Question: Help with statistics for treatment control analysis using R
0
Gene-ticks0 wrote:

Hi All, I have cancer and WT controls samples from two different groups for size comparison. I would like to do some statistics to calculate p-value and perhaps get some plots. I am not very familiar with statistical analysis and was pondering if someone could teach me how to analyze this type of data. Thanks for your time. my data:

``````df <- structure(list(Group = c(1L, 1L, 1L, 2L, 2L, 2L, 2L), cancer = c(0.7,
0.7, 0.6, 0.65, 1, 0.75, 0.3), WTcontrol = c(1.1, 0.8, 0.7, 1.4,
1, 1, 1.05)), .Names = c("Group", "cancer", "WTcontrol"
), class = "data.frame", row.names = c(NA, -7L))
``````
R • 562 views
modified 20 months ago by manuel.belmadani1.2k • written 20 months ago by Gene-ticks0
4

What is your question, and what are you trying to analyze?

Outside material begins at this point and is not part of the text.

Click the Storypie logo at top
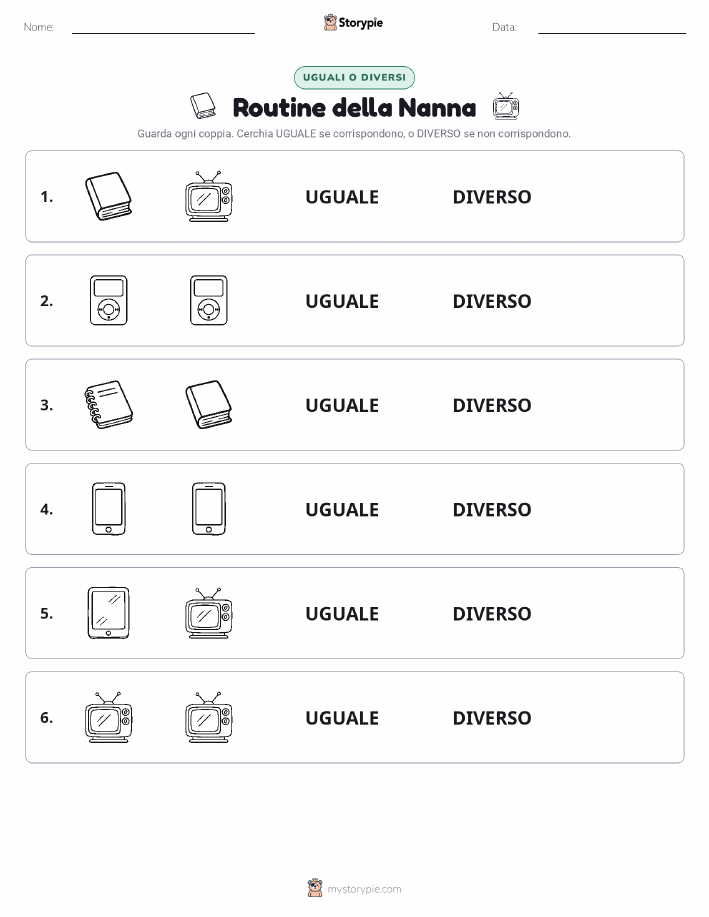The height and width of the screenshot is (917, 709). [353, 23]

I see a Group vector, a cancer vector and a control vector. Are you trying to identify if the values in the cancer vector are statistically different from the values in the control? Are each vectors supposed to be divided by "Group", as in a pre-drug treatment is Group 1 and after drug treatment is Group2? Are the samples paired between WT and cancer?

Those are important questions for analysis. I can probably suggested some tests and methods for you to look at, but you should provide more information about what you want to analyze.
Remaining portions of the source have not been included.